Lizzie sort son buste par la fenêtre. Elle porte une minijupe bleue et des bottes en verni fauve qui lui arrivent au-dessus du genou. Elle se croit déjà costumière.

« Comment va la bigote ? » tu lances, aussitôt contrarié que ta phrase ait comporté quatre mots.

Le rouge aux joues, Lizzie s’énerve : « Tu fais allusion à ma mère ?

— Pas moi.

— Tu n’as pas le droit de parler comme ça chez moi, Rob », enchaîne-t-elle de la voix égale que tous tes potes emploient depuis ton retour de Floride et qui ne te laisse d’autre choix que de vérifier jusqu’où tu peux aller avant qu’elle ne se brise.

« Suis pas. » Tu désignes l’échelle à incendie.

« Ni sur mon escalier de secours.

— Pas tien, la corriges-tu. À Bix. En fait. À ville.

— Va te faire foutre, Rob.

— Toi aussi. » Tu souris de plaisir en voyant une véritable colère déformer un visage humain. Ça faisait un bail.

« Tout doux, Lizzie, l’admoneste Sasha.

— Pardon ? Pourquoi est-ce que je me calmerais ? C’est un vrai connard depuis qu’il est rentré.
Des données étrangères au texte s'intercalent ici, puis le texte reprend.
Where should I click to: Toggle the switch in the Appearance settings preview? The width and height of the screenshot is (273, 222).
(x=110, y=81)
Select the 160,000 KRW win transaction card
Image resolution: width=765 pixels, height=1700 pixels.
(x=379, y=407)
— Il n’est là que depuis quinze jours.

Tu t’adresses à Drew : « J’adore cette façon qu’elles ont de parler de moi comme si je n’étais pas là. Elles me croient mort ?

— Non, défoncé.

— Elles ont raison.

— Je le suis aussi. » Sur ces mots, Drew grimpe l’escalier de secours et s’arrête quelques marches au-dessus de toi. Il prend une profonde respiration, la savoure. Tu l’imites. Dans le Wisconsin, Drew a tué un élan avec un arc et une flèche, il l’a dépouillé et dépecé avant de le rapporter chez lui dans un sac à dos. Sauf s’il a raconté un bobard. Son frère et lui ont construit une cabane à mains nues. Drew a grandi au bord d’un lac où il nageait tous les matins, même en hiver. Désormais, il nage dans la piscine de l’université de New York, mais le chlore lui pique les yeux et il dit qu’un toit change tout. N’empêche, il y nage beaucoup, surtout quand il est déprimé, tendu ou qu’il s’est disputé avec Sasha. « Tu as dû passer ton enfance à nager », a-t-il commenté, lorsqu’il a appris que tu venais de Floride. Tu as acquiescé. En réalité, tu n’as jamais aimé l’eau – Sasha est la seule à le savoir.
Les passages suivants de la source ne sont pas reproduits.